HYPOTHESIS: As CRP is an inflammatory marker, its prognostic value in acute HF is probably different in patients with and without concurrent infection.
METHODS: We recruited patients admitted to our hospital due to acute HF from October 2006 to October 2007. All patients were given treatment at the discretion of the attending physician. Serum CRP was measured at discharge in 225 patients. We followed patients for 3 months after discharge to assess occurrence of all-cause death or readmission due to HF. Infection was defined according to diagnoses registered on the discharge record. Patients were classified according to CRP tertiles, in the entire sample and in groups according to infection occurrence.
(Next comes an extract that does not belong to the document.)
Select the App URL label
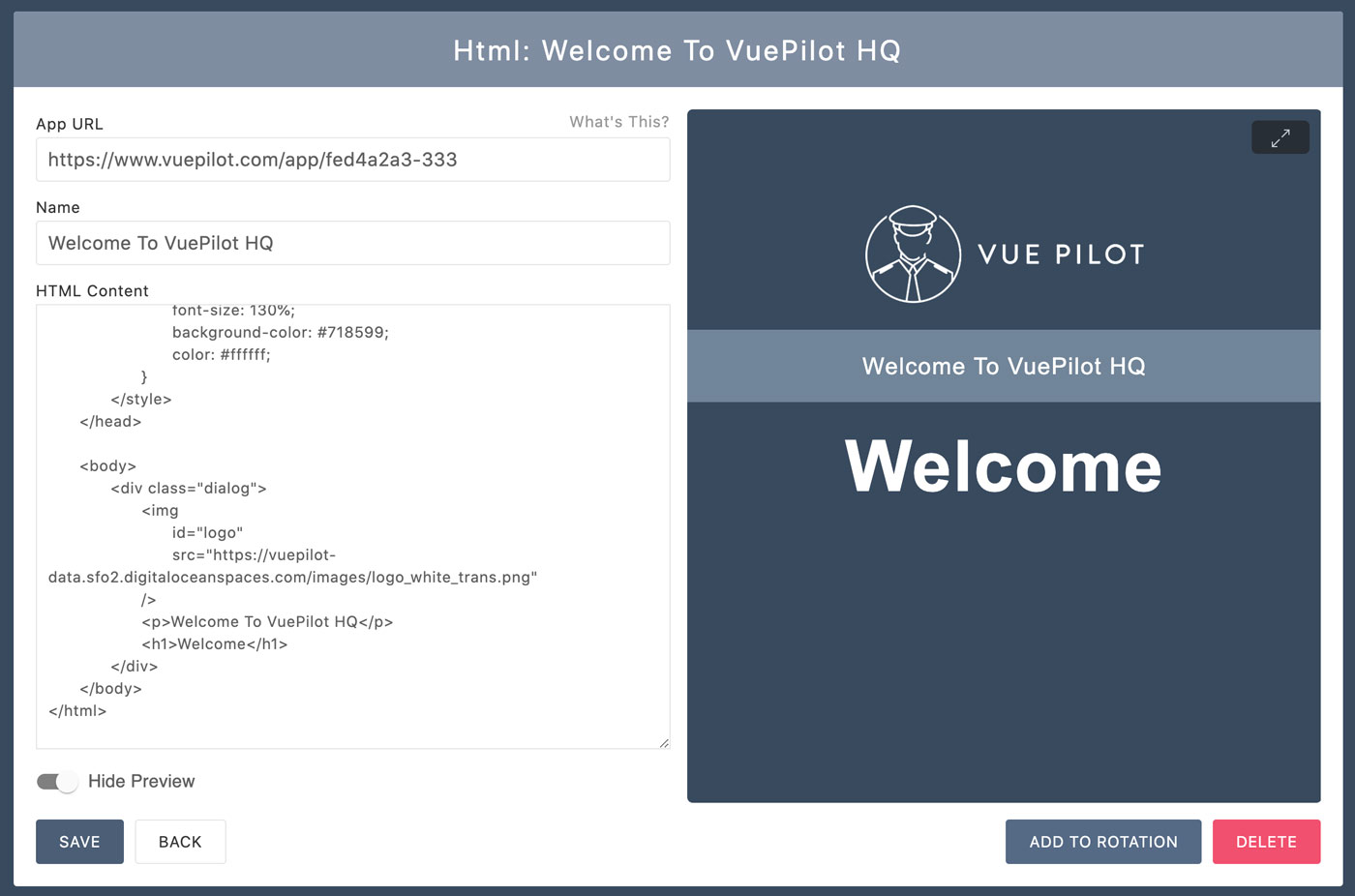The image size is (1355, 896). click(x=69, y=124)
RESULTS: : An infectious condition occurred in 109 patients (first and second CRP tertiles: 8.8 and 27.4 mg/L, respectively). No infection was detected in 116 patients (5.0 and 12.3 mg/L, respectively). In the group with infection, CRP was not a good predictor of adverse outcome. In the noninfected group, the hazard ratio of those with CRP > 12.3 mg/L was 2.46 (95% confidence interval: 1.29-4.70) in comparison with those with lower CRP. Adjusted hazard ratio for ischemic heart disease and diabetes was 2.03 (95% confidence interval: 1.06-3.91).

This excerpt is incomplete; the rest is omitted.